Rencontre avec Benjamin Clementine, l'alien de la pop

  • Avec son nouvel album "I Tell A Fly", l’ex chanteur du métro change de ligne.

    Quelle mouche a piqué Benjamin Clementine, le Britannique au destin romanesque, passé de chanteur du métro à vainqueur du Mercury Prize ? Son piano-voix filait droit dans les mémoires mais il a depuis pris un ticket pour les montagnes russes. Jack est allé à la pêche aux infos auprès de Benjamin Clementine à Paris pour discuter de son mouvement perpétuel.

    L’album commence avec Farewell Song, était-ce un au revoir à ta vie d’avant ?

    Ce titre porte l’idée qu’on va tous quelque part, qu’on est toujours en mouvement. Dans la rue les gens bougent, les oiseaux volent. Tout de suite tu bouges ta main ici puis là, c’est un continuum. Ça veut dire qu’il faut toujours dire au revoir et avancer.

    Pourquoi avoir choisi une mouche (« a fly« ) plutôt que, banalement, des oiseaux, comme personnage pour cet album ?

    Les mouches peuvent être aussi des oiseaux ! Je les ai choisies car elles ne sont d’aucune importance pour nous. Quand on voit une mouche, on lui dit de partir. C’est presque ironique, j’essaie de faire comme si cet album n’était pas important, alors qu’en fait, il l’est.

    Que cherchais-tu en partant t’installer à New York pour écrire cet album ?

    Je cherchais un nouveau décor, puis quand je suis allé chercher mon visa, le document disait que j’étais un alien. Je me suis dit d’accord, je dois en faire quelque chose. J’ai appris à connaître l’atmosphère là-bas, les gens, les paysages, ça m’a affecté.

    Et tu en es revenu avec une forme d’opéra baroque et d’avant-garde…

    Là-bas j’ai découvert le compositeur japonais Isao Tomita, qui a recomposé le travail de Debussy de façon électronique. J’ai eu envie d’essayer de faire un album autour de ce son. Et j’ai aussi lu beaucoup de poésie américaine là-bas, Joyce Kilmer en particulier.

    God Save The Jungle dépose en plein cirque un piano qu’on imaginerait plutôt dans un salon huppé…

    Mon idée c’est que le monde est une jungle et nos dirigeants agissent comme des singes et des animaux. Certains hommes semblent n’avoir jamais évolué…

    Y’a-t-il un double hommage à Phantom Of The Paradise et aux Syriens sur Phantom Of Aleppo Ville ?

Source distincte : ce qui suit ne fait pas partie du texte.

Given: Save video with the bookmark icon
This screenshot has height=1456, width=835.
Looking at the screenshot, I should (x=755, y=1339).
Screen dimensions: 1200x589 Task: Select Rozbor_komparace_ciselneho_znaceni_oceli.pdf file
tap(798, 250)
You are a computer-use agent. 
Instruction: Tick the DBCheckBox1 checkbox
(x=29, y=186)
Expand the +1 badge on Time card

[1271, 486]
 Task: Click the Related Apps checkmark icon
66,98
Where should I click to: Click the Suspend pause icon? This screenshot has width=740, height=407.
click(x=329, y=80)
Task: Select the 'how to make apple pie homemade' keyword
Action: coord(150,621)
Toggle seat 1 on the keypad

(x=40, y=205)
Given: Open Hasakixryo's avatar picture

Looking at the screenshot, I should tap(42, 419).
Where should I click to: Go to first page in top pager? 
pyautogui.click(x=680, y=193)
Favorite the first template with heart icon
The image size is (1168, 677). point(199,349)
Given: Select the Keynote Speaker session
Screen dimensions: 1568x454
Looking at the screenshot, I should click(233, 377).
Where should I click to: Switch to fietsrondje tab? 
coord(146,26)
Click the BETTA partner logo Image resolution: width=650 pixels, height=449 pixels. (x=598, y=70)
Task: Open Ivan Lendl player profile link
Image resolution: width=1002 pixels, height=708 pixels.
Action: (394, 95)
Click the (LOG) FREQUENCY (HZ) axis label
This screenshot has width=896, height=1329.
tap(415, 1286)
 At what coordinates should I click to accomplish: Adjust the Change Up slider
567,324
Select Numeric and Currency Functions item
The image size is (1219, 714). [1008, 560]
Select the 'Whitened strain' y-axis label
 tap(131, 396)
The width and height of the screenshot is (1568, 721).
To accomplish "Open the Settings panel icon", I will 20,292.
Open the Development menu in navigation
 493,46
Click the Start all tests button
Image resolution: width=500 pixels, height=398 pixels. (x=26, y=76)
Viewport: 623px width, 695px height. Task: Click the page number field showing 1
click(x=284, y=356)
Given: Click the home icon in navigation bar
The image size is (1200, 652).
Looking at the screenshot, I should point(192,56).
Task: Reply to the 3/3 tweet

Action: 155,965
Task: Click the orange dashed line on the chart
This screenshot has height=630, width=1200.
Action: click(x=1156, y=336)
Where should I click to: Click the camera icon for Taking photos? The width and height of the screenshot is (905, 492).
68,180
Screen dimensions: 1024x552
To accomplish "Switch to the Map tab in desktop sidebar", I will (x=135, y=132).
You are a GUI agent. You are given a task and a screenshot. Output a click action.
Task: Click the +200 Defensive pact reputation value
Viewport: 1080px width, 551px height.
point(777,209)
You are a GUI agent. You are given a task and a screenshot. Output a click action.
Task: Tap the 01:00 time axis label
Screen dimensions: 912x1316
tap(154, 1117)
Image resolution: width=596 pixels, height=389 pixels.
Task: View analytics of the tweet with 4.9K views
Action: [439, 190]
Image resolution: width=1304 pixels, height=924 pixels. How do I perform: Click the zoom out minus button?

    Non, je suis d’abord une voix pour les êtres humains et surtout pour moi-même. La situation à Alep m’affecte mais ce n’est pas un titre sur les Syriens directement. J’ai appelé ce titre ainsi pour attirer l’attention, ça parle des enfants mourant partout dans un monde pas assez bon pour prendre soin d’eux. C’est aussi sur les enfants qui sont malmenés, tout comme j’ai pu l’être à l’école.

    Cet album est sans concessions, tu as dit au Guardian que tu préfèrerais retourner jouer dans le métro plutôt que d’en faire…

    Je ne voudrais pas revenir dans la rue et jouer, car c’est mon passé. Mais bien que je comprenne que tout ça est un business, je dois faire ce que j’ai à faire. Retourner jouer en studio, ce n’était pas si éloigné de ce que je faisais avant ; à part que cette fois les gens font attention à moi, qu’ils me paient plus et que je me retrouve sur les réseaux sociaux. Mais c’est la seule différence.